During the 2nd edition to 3rd edition conversation, Wizards of the Coast was concerned about retaining the core of Dungeons & Dragons, while fixing what was fundamentally broken about the earlier edition. With 4th edition, Wizards seems more interested in retaining the core of an entirely different game: World of Warcraft. Level progressions are fast, with characters going from Level 1 to Level 30 in the same time it used to go from 1 to 20. Characters gain abilities at every level, and their powers are designed to be used in every combat, reseting between engagements. By level 30, characters will be able to — indeed, are expected to — fight gods.
And the elves have sideburns.
For long-time fans, the question is … why? Why is Wizards going out of their way to alienate their base, mocking old standbys like the gnome, dismissing the earlier incarnations of the game, and making it practically impossible to upgrade existing campaigns, all the while playing up the l33t tiefling warlocks?
I think there are two answers.
- Dungeons & Dragons 3.5
- Demographics
First, Dungeons & Dragons 3.5 was an incremental edition. It’s usefulness will be endlessly debated, but I think we can all agree it killed any hope of D&D 4.x to be an evolutionary upgrade. With the last revision of the rules only a few years in the past, D&D 4th edition can’t just be about tweaking what was broken in the previous release. It must be a major, revolutionary change, or people won’t have a compelling reason to start buying yet another round of new books.
While 4th edition will undoubtedly retain certain core mechanics of the game (e.g. you’re still rolling a d20, you’ve still got fighters, clerics and wizards, you’re still going to make some sort of saving throw) large swathes of the game are being changed. It won’t be compatible with what’s come before, ensuring that diehard fans will need to buy all new books to keep their new games running.
Second, demographics. The average age of a D&D gamer has been creeping upwards since 3rd edition was released. In my gaming group, the average is probably about 35, where as it was likely 29 when 3.0 came out. I’m willing to bet that we’re not unique in that. Wizards of the Coast, and Hasbro, aren’t stupid. People in their 30s do not have a huge amount of disposable income or time. In a few years these thirtysomethings are going to be fortysomethings who may very well give up the game entirely.

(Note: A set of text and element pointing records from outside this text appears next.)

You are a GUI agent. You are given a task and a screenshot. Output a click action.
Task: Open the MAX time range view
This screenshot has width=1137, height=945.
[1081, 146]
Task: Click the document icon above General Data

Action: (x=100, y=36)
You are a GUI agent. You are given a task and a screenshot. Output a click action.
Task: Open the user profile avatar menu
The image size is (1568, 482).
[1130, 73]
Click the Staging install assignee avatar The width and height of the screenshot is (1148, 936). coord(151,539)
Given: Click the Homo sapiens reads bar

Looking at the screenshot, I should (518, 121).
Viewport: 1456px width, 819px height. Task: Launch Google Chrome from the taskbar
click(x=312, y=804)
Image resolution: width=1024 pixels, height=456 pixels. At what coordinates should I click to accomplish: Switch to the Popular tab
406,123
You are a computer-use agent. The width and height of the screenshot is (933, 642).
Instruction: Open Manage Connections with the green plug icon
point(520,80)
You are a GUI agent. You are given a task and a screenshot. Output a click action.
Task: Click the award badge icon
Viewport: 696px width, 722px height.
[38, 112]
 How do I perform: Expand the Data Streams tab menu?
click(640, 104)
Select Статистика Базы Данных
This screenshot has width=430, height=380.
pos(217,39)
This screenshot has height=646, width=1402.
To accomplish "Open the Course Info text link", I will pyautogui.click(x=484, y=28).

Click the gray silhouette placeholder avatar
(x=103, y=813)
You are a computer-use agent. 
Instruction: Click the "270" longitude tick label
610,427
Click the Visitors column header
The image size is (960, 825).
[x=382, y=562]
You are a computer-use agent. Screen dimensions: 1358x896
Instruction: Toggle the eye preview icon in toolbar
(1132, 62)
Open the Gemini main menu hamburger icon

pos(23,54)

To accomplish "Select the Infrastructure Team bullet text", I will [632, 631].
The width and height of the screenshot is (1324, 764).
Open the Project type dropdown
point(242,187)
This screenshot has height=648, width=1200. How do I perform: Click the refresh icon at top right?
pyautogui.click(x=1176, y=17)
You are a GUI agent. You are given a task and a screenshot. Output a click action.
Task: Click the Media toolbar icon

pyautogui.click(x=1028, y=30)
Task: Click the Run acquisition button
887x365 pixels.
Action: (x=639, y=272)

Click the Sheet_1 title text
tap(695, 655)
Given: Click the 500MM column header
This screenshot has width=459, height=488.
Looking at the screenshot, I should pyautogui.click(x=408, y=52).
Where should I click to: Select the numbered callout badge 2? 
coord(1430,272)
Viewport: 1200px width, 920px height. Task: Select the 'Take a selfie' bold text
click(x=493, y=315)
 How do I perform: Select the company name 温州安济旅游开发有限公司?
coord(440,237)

Wizards of the Coast has benefited as much as it can from a generation that cut its teeth on Lord of the Rings and Tales of the Dying Earth. In many ways, the Lord of the Rings movies are a capstone for our era of fantasy. The torch is being passed to a new style of fantasy inspired by games such as Final Fantasy, World of Warcraft, Elder Scrolls and Everquest.
Since the new edition is going to need a radical change up of the rules anyway, why not do it in such a way that appeals to a younger demographic at the same time, especially if you can compete directly with Warcraft and perhaps lure back some of those millions of lost players?
The big question, of course, is will it work?
I think Wizards can count on a certain amount of inertia; some people, maybe even a majority of the current player base, will upgrade simply because that’s what you do. They play D&D, and they will keep playing whatever the current ruleset is. I also think Wizards is alienating a significant majority of their players by changing the default setting as much as they are and making it harder to run more traditional fantasy games like Greyhawk or even the Forgotten Realms. I wouldn’t be surprised to learn that 30% of their players don’t upgrade at all.
Will D&D 4E lure back those lost MMO players in sufficient numbers to replace the lost traditionalists? Maybe, particularly if the online offerings prove to be compelling enough. I think there’s a good number of Warcraft players who are in the game simply because they can’t find a local D&D game; if they can do it over the net, then they might come back.
Ultimately though, I think Wizards is making a mistake, and radically underestimating how much their players like a traditional fantasy setting. In my opinion, it would have been better to release a flavor-text light edition of the Player’s Handbook, making it a toolkit-style release like d20 Modern or Savage Worlds Explorers Edition and then releasing all of their too-cool creations as a stand-alone campaign setting rather than try to shove these changes down the collective throats of their fan base.